Archive for June, 2007

MDI PDF File Viewer with Tabbed Header

Tabbed FolderThis code example attempts to answer two common questions. First, how can I load PDF files into my VB.NET application for viewing? And, second, how can I create a MDI application that has tabbed browsing like Visual Studio, MSDN, and IE7? While there are more complex, and perhaps more elegant, ways to accomplish these tasks, this example offers a simple, easy-to-use way to implement these features. Plus it shows how to deal with some quirks you might encounter.

First, let’s look at what we need to do to load PDF files. In our case, we’re going to assume that potential users have Internet Explorer and Adobe Acrobat Reader already installed on their systems and configured correctly. If you can’t safely make this assumption, then you’ll need to look into more complex methods to accomplish this task. But, in most organizations, this code should work fine.

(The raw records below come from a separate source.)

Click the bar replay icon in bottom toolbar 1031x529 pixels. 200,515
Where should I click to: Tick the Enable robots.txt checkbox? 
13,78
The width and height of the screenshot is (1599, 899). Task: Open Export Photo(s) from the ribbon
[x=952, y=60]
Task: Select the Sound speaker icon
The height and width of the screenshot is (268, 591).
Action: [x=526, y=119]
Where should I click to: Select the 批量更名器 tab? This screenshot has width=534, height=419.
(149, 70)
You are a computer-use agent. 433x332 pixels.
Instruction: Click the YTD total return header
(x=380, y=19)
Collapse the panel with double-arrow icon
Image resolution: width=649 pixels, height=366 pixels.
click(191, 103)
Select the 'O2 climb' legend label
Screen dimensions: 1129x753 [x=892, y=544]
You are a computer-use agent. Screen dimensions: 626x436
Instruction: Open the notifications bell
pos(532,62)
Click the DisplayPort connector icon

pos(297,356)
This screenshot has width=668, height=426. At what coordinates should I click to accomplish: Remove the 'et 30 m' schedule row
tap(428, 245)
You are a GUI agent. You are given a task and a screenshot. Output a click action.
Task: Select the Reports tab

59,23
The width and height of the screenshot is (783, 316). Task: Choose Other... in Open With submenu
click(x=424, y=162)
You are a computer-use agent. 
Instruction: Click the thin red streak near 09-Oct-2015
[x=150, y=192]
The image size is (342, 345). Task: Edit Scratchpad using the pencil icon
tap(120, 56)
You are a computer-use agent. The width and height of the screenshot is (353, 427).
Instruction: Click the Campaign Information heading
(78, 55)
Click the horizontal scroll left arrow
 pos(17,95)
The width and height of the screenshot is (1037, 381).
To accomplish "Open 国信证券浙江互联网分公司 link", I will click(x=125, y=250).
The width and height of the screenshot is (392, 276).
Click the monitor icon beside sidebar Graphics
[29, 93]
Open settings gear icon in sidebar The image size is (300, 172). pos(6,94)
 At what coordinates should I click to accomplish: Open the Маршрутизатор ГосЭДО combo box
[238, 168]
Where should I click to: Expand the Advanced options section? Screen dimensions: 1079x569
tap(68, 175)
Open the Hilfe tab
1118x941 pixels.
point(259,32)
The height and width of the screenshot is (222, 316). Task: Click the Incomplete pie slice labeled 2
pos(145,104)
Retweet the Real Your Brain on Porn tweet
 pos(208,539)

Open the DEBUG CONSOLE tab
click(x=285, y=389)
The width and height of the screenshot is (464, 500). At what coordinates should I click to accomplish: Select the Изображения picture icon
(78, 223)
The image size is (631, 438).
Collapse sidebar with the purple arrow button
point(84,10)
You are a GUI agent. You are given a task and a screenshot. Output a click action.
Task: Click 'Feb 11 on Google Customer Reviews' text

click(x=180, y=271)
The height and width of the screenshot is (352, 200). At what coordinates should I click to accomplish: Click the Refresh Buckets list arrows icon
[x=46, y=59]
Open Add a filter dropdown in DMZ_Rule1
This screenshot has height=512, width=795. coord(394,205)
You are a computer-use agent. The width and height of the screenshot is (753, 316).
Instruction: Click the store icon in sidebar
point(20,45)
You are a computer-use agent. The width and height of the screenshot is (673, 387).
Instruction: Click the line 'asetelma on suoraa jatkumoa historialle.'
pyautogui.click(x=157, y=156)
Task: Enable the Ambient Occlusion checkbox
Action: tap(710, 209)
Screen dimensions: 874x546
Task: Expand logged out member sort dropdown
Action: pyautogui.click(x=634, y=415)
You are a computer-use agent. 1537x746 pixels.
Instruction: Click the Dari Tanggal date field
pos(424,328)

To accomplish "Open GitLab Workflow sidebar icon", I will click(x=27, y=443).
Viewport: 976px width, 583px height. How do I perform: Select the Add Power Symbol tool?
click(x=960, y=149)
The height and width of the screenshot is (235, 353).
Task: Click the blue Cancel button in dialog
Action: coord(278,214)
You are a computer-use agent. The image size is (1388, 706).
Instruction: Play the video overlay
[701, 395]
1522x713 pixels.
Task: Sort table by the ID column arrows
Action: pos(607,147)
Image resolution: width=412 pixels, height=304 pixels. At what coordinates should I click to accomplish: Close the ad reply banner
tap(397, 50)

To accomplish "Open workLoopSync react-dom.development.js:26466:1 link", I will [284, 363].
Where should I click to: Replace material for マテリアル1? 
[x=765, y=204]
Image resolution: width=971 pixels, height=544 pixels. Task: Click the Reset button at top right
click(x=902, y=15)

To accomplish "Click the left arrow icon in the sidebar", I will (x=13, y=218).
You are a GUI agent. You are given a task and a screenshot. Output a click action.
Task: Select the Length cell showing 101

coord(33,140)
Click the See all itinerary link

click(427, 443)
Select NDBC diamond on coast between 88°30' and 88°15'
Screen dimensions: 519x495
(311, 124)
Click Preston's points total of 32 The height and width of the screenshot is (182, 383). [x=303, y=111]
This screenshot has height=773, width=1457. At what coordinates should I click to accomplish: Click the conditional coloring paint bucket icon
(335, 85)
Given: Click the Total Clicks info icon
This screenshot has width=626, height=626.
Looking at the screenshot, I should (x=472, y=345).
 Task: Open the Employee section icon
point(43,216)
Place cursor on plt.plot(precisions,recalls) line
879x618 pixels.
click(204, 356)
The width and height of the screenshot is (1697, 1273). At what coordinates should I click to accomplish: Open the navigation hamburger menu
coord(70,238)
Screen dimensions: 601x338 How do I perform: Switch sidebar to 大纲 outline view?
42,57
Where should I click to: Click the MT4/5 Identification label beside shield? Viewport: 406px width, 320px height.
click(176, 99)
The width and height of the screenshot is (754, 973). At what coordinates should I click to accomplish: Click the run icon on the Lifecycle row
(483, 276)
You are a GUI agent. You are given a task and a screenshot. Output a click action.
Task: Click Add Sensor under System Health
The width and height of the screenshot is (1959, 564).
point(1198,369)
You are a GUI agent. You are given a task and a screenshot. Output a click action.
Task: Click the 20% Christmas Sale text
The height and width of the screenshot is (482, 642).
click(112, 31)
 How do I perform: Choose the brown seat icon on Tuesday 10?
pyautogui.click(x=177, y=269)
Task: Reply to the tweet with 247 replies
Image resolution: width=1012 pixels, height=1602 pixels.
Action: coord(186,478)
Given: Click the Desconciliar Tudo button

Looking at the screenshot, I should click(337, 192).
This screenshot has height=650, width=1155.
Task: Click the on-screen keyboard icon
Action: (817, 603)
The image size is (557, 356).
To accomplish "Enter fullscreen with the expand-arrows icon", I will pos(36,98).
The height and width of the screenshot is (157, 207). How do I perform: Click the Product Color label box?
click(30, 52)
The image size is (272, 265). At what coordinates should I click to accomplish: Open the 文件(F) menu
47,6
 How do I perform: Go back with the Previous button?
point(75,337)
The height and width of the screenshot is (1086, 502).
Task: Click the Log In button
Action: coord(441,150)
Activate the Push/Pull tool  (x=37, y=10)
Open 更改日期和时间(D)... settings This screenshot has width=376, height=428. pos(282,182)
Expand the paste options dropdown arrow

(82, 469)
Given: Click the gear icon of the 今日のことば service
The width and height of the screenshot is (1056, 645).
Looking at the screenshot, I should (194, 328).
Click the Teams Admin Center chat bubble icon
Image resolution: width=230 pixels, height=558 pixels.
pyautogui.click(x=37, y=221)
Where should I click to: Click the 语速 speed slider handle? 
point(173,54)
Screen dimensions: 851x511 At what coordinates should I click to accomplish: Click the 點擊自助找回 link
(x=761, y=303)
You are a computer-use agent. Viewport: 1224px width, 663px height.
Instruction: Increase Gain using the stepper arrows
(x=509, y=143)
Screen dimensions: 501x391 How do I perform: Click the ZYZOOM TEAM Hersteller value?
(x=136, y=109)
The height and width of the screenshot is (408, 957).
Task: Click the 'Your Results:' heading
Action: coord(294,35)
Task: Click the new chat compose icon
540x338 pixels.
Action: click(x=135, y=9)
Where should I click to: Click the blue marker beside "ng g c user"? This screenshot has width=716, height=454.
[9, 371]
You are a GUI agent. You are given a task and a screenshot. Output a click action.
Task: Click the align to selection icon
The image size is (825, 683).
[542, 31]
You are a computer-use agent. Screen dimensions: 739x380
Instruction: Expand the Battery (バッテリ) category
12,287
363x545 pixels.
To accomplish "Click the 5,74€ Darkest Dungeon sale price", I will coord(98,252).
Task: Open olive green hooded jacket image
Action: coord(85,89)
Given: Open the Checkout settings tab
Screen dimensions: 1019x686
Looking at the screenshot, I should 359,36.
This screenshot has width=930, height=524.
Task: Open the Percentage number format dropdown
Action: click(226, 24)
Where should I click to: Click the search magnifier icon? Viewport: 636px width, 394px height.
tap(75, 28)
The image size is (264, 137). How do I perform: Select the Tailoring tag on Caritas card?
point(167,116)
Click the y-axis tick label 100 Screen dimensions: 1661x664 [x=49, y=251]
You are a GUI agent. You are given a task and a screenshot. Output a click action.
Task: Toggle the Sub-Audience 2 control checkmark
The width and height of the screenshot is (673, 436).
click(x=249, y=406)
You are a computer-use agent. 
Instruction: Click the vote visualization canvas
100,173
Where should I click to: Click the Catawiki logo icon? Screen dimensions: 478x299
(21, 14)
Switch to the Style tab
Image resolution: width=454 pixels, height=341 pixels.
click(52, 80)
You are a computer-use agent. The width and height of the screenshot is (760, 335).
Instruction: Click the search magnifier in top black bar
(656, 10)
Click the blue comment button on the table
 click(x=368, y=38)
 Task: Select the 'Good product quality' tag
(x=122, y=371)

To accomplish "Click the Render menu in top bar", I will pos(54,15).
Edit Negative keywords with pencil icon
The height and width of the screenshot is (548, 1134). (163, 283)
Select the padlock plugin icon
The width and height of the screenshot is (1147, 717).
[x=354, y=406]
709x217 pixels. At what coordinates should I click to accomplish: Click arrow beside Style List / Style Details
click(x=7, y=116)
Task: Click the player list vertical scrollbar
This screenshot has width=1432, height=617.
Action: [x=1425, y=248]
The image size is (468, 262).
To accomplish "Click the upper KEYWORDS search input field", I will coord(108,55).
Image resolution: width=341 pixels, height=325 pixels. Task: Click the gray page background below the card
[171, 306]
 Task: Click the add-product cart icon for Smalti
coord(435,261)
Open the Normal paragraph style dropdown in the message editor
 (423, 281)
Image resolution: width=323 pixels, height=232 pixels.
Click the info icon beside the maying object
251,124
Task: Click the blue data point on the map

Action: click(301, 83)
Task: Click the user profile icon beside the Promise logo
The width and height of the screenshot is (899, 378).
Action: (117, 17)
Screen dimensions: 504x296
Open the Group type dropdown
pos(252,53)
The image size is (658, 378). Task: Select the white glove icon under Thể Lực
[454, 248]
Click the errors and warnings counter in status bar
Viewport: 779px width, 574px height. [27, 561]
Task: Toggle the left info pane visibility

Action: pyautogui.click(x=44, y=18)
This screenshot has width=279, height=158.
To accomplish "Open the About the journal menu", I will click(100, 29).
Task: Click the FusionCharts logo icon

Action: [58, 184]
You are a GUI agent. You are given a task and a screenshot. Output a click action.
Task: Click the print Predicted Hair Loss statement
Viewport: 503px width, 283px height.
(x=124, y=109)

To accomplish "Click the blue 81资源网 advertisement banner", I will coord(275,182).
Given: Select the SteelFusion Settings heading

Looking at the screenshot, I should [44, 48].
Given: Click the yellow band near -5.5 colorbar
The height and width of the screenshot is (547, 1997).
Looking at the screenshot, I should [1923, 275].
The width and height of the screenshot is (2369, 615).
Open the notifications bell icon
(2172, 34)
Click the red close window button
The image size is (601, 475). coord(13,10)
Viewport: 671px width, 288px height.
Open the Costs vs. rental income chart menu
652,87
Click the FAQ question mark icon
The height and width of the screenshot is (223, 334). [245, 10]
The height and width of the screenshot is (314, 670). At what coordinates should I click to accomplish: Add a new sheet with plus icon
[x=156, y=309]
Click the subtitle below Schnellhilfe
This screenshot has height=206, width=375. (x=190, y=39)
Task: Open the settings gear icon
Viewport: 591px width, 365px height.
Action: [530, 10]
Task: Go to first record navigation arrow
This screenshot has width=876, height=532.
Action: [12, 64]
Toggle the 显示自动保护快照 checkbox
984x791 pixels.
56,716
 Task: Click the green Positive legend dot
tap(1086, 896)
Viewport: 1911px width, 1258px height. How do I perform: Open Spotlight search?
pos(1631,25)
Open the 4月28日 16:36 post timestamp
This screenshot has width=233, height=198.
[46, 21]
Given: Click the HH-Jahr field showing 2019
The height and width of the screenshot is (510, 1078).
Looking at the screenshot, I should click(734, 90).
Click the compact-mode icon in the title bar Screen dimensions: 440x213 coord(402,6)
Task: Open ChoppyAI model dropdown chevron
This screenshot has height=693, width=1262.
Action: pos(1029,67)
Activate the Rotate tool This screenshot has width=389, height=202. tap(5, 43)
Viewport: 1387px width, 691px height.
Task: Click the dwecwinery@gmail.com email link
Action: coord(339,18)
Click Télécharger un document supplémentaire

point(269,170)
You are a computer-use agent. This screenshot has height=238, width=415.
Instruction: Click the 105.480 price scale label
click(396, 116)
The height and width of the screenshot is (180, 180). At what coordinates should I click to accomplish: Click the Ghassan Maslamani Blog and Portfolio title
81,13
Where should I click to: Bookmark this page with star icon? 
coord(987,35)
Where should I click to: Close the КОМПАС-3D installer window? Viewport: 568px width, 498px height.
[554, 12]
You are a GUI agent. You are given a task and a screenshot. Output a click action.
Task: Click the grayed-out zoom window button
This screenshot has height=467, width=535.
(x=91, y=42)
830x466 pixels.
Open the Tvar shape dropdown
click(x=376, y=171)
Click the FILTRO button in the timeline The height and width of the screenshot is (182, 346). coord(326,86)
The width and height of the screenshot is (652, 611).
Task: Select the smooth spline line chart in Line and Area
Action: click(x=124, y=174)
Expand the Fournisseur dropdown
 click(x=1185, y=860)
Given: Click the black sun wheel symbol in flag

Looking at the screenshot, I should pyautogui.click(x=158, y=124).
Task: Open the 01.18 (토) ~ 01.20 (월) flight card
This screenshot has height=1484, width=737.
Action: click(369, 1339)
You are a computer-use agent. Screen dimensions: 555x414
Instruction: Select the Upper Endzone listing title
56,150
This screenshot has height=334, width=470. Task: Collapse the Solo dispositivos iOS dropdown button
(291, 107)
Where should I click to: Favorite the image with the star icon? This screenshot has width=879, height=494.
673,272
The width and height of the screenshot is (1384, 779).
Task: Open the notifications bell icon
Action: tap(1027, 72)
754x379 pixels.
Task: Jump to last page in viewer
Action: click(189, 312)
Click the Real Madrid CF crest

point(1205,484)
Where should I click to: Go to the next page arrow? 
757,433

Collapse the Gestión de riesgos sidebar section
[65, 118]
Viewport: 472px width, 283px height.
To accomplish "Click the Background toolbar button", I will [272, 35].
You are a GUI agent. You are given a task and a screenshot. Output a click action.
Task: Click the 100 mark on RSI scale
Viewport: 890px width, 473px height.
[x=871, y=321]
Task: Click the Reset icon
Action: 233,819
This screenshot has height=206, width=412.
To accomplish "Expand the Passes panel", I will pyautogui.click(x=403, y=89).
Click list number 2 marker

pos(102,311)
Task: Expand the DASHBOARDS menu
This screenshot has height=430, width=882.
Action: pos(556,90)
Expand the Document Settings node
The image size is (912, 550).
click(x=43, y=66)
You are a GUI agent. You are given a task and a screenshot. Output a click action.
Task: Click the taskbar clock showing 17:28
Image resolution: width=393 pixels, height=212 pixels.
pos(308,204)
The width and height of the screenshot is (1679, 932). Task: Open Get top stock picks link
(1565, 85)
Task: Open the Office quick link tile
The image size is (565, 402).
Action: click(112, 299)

Having these ready made components reduces our work to a few simple commands. First, we need to place the Web Browser component on a form. In the case of this example, this will be a MDI child form. We will dock it so that it fills the entire form. Next, what do we need to do to load the PDF? That’s simple too. All we need to do is use the Navigate method to load the PDF into the browser, like so:

wbDocument.Navigate(filename)

So, we can achieve this seemingly daunting task with a control and one command, pretty easy. However, unloading is where we have to use a little trick to avoid a potential problem.

The problem that can be encountered is that Acrobat, under some circumstances, will hang onto a reference to a PDF file, thus keeping it locked. This may not be a big deal in some cases since the lock will be released eventually or at least when the application ends. But in other cases, the locked file may prevent actions your program or users need to take. To insure that Acrobat releases the file, we have to clear it out of our web browser completely. We can use the following code to do this:

wbDocument.Hide()
wbDocument.Navigate("about:blank")
Do Until wbDocument.ReadyState = WebBrowserReadyState.Complete
    Application.DoEvents()
    System.Threading.Thread.Sleep(100)
Loop
wbDocument.Dispose()
System.Threading.Thread.Sleep(100)

Here we hide the browser control, navigate to the default blank page, wait for the browser to completely load this page, then dispose of the browser control and wait a brief moment before continuing. You may not need all this waiting/sleeping but I’ve found that having these short waits helped insure that the PDF file is completely freed. Try it with and without this code and see how it performs for you.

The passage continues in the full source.